## EXERCISE PROMPT
Write out every line exactly, from the first line of the records below through the line that contains "You are a computer-use agent. The".

(Stored data entries)
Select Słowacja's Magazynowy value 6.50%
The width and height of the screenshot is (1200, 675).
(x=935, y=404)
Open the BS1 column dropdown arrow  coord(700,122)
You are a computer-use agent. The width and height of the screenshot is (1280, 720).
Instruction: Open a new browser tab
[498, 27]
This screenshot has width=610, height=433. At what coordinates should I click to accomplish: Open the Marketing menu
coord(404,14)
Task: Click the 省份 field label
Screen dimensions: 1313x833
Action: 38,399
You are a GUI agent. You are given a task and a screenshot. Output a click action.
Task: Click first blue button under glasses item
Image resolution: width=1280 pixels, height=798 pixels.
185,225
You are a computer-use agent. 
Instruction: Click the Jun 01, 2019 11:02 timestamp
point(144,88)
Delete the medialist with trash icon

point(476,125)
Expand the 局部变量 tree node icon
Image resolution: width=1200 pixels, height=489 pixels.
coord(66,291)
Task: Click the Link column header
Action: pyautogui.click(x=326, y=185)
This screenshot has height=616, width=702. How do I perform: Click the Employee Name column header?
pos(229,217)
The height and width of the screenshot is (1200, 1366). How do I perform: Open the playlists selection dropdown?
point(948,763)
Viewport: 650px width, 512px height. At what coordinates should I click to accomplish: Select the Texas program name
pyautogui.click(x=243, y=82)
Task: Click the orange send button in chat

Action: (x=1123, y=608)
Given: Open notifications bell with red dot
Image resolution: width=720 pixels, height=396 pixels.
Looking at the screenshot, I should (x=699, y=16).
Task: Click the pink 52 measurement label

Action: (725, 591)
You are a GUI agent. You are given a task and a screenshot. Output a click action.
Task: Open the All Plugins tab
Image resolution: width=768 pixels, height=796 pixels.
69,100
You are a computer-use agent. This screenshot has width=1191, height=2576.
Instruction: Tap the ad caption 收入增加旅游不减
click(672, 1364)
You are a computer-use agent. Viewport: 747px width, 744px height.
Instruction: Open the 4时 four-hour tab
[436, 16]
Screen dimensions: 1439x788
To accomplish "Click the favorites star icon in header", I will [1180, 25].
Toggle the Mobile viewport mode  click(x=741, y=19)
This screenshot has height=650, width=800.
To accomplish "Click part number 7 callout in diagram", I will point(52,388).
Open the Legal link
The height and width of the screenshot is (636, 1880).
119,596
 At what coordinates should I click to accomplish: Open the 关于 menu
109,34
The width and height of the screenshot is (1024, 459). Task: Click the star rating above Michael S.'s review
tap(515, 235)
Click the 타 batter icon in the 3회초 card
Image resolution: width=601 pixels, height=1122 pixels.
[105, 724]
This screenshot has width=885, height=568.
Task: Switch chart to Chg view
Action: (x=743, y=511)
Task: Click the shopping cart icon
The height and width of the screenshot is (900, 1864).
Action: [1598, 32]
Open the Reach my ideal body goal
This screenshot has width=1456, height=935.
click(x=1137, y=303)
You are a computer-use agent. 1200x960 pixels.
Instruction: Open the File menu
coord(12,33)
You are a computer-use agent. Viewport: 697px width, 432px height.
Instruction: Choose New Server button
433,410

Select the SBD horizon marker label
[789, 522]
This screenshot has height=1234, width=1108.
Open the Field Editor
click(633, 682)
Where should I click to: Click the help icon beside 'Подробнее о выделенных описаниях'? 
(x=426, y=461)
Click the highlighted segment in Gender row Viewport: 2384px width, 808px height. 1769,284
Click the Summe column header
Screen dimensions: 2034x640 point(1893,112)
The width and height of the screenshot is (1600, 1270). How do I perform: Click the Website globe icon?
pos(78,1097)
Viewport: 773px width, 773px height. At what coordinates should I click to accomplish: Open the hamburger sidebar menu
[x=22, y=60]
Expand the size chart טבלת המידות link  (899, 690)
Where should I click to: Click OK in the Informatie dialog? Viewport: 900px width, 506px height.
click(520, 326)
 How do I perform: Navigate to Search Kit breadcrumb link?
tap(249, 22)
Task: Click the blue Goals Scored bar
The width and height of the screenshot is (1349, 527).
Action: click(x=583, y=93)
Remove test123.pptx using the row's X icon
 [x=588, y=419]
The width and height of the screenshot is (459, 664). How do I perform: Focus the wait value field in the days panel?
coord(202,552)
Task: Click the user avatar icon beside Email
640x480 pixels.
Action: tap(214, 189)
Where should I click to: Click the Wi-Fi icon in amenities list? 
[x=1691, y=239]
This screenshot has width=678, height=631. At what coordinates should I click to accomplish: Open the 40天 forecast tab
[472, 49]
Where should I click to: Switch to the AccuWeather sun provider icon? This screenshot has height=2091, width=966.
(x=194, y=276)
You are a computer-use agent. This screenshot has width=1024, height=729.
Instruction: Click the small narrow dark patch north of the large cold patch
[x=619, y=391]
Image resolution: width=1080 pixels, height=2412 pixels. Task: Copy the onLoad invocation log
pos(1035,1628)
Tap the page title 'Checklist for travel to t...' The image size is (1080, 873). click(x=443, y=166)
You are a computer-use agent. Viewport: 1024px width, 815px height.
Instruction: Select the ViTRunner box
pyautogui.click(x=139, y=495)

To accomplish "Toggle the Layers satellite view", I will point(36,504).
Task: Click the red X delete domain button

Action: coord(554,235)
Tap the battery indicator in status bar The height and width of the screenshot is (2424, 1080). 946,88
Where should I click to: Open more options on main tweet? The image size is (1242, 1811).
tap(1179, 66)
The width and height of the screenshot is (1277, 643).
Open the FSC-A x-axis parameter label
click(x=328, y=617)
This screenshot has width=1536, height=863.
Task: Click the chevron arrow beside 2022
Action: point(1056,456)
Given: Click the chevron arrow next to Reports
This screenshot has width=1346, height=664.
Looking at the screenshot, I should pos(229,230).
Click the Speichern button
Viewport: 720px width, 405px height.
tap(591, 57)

## OUTPUT
Select Słowacja's Magazynowy value 6.50%
The width and height of the screenshot is (1200, 675).
(x=935, y=404)
Open the BS1 column dropdown arrow  coord(700,122)
You are a computer-use agent. The width and height of the screenshot is (1280, 720).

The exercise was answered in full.